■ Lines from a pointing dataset
::::

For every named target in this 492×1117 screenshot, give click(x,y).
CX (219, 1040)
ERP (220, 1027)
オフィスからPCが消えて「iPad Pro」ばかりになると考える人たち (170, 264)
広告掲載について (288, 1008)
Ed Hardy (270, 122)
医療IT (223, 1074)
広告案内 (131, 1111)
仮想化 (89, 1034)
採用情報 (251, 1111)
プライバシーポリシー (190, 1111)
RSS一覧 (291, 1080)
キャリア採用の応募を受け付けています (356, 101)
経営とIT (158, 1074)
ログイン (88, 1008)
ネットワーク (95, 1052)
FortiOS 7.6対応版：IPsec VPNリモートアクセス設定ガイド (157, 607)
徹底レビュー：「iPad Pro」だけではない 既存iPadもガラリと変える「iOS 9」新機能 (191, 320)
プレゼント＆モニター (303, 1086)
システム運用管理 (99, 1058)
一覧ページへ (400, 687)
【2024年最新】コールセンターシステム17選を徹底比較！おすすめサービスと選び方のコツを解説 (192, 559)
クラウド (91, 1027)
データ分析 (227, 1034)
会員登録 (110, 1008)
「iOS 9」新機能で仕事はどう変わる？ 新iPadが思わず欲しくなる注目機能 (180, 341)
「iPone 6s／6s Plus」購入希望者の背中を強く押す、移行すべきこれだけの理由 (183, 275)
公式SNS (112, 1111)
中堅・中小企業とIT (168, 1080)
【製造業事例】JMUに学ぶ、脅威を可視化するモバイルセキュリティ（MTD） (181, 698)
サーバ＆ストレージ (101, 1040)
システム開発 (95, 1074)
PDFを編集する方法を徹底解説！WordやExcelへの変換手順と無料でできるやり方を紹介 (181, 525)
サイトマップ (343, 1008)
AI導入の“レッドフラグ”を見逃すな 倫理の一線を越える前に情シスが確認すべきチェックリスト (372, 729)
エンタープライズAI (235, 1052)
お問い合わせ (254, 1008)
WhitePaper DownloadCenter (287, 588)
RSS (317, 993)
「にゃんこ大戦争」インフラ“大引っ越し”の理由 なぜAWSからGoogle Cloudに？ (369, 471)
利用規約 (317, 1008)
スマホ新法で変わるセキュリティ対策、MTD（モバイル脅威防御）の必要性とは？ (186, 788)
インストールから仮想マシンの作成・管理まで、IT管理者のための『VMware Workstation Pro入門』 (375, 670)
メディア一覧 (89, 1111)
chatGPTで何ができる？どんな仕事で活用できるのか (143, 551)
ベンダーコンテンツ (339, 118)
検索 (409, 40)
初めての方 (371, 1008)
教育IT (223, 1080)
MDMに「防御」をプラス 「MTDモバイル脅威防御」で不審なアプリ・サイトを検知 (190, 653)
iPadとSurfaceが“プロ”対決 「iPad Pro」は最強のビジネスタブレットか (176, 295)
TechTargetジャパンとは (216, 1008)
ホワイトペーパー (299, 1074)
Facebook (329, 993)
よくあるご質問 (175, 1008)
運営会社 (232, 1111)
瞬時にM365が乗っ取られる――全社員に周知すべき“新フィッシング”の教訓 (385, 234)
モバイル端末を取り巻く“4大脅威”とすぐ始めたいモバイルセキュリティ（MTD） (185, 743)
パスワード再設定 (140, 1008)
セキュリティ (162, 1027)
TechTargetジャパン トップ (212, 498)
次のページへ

::::

■ Task brief
Copy out the lines word for word, starting at the line containing "システム開発 (95, 1074)" and ending at the last line of the records, with both of those lines included.

■ Exercise result
システム開発 (95, 1074)
PDFを編集する方法を徹底解説！WordやExcelへの変換手順と無料でできるやり方を紹介 (181, 525)
サイトマップ (343, 1008)
AI導入の“レッドフラグ”を見逃すな 倫理の一線を越える前に情シスが確認すべきチェックリスト (372, 729)
エンタープライズAI (235, 1052)
お問い合わせ (254, 1008)
WhitePaper DownloadCenter (287, 588)
RSS (317, 993)
「にゃんこ大戦争」インフラ“大引っ越し”の理由 なぜAWSからGoogle Cloudに？ (369, 471)
利用規約 (317, 1008)
スマホ新法で変わるセキュリティ対策、MTD（モバイル脅威防御）の必要性とは？ (186, 788)
インストールから仮想マシンの作成・管理まで、IT管理者のための『VMware Workstation Pro入門』 (375, 670)
メディア一覧 (89, 1111)
chatGPTで何ができる？どんな仕事で活用できるのか (143, 551)
ベンダーコンテンツ (339, 118)
検索 (409, 40)
初めての方 (371, 1008)
教育IT (223, 1080)
MDMに「防御」をプラス 「MTDモバイル脅威防御」で不審なアプリ・サイトを検知 (190, 653)
iPadとSurfaceが“プロ”対決 「iPad Pro」は最強のビジネスタブレットか (176, 295)
TechTargetジャパンとは (216, 1008)
ホワイトペーパー (299, 1074)
Facebook (329, 993)
よくあるご質問 (175, 1008)
運営会社 (232, 1111)
瞬時にM365が乗っ取られる――全社員に周知すべき“新フィッシング”の教訓 (385, 234)
モバイル端末を取り巻く“4大脅威”とすぐ始めたいモバイルセキュリティ（MTD） (185, 743)
パスワード再設定 (140, 1008)
セキュリティ (162, 1027)
TechTargetジャパン トップ (212, 498)
次のページへ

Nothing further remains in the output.